Available records
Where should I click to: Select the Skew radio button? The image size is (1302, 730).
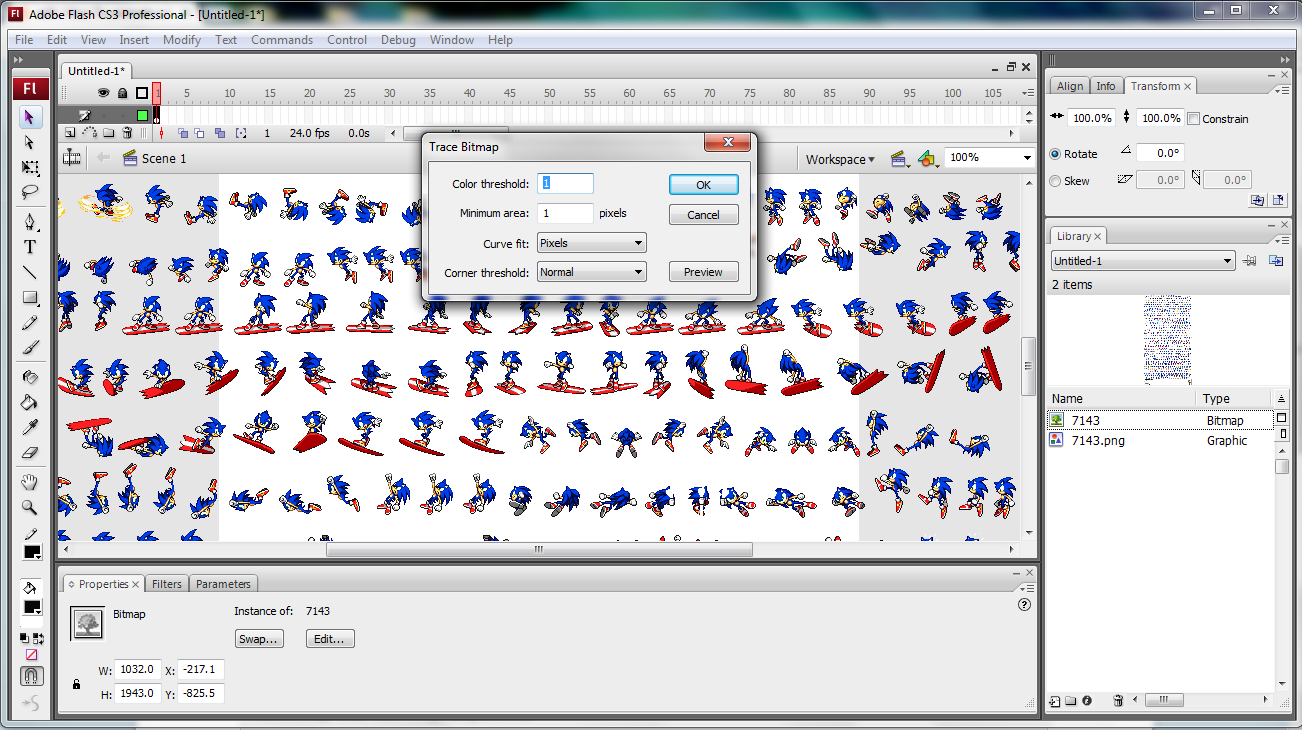click(1057, 180)
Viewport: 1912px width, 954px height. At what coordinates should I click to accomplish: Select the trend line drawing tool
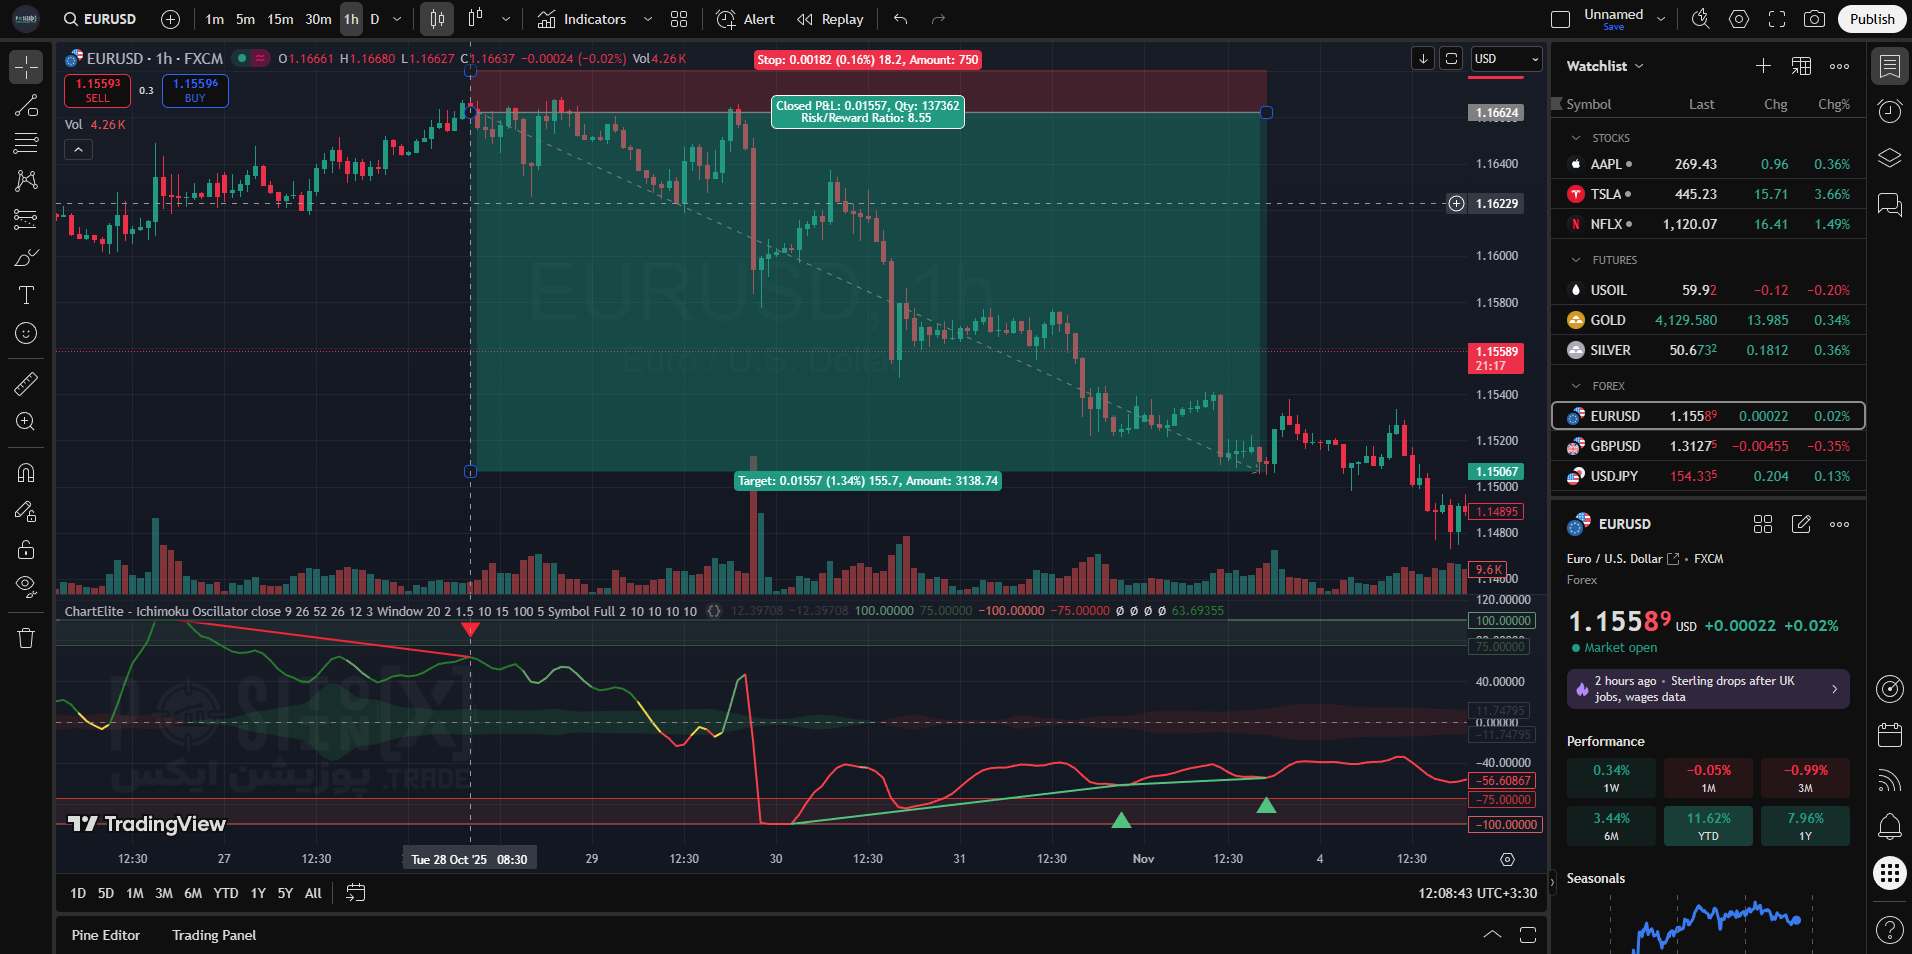coord(26,106)
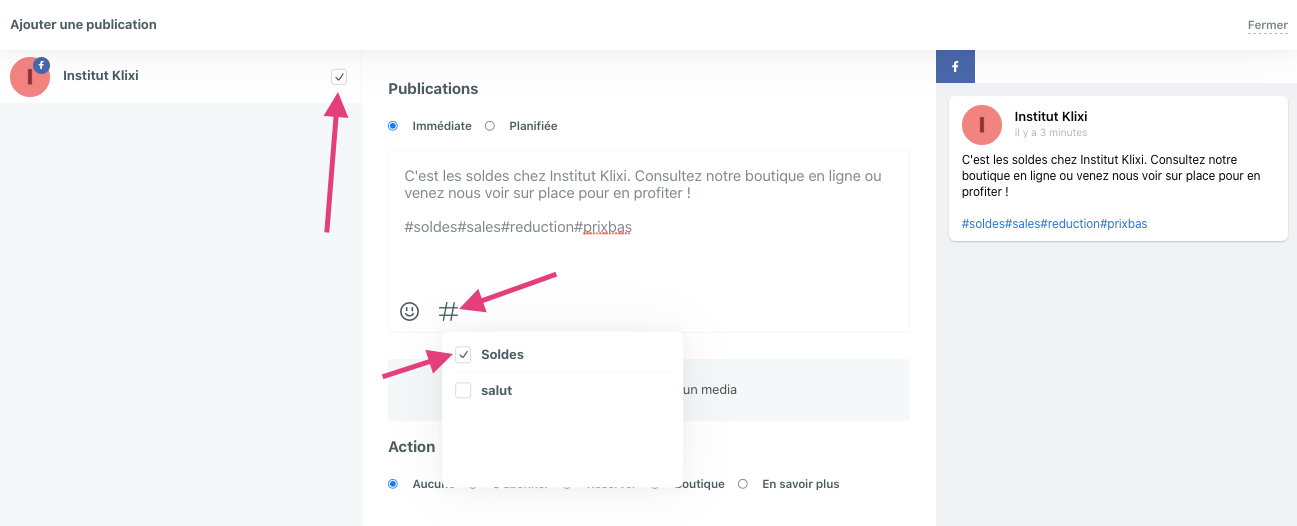Select the Aucune action radio button

point(393,484)
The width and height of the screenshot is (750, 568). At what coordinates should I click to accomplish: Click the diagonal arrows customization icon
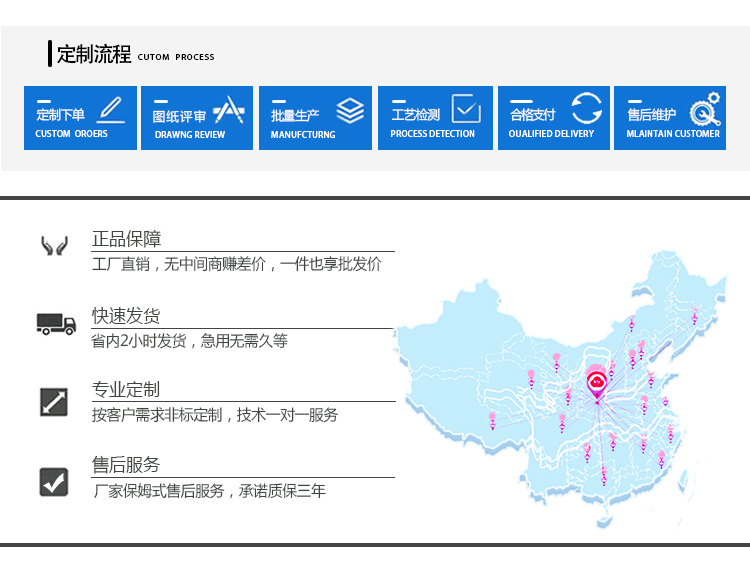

Task prompt
Skip the pictures and output all entries exactly.

Solution to this problem
Where should I click to: Select the Skew radio button? The image size is (1302, 730).
click(1057, 180)
Viewport: 1912px width, 954px height. At what coordinates should I click to accomplish: Select the trend line drawing tool
coord(26,106)
Select the Aucune action radio button

point(393,484)
The width and height of the screenshot is (750, 568). At what coordinates should I click to accomplish: Click the diagonal arrows customization icon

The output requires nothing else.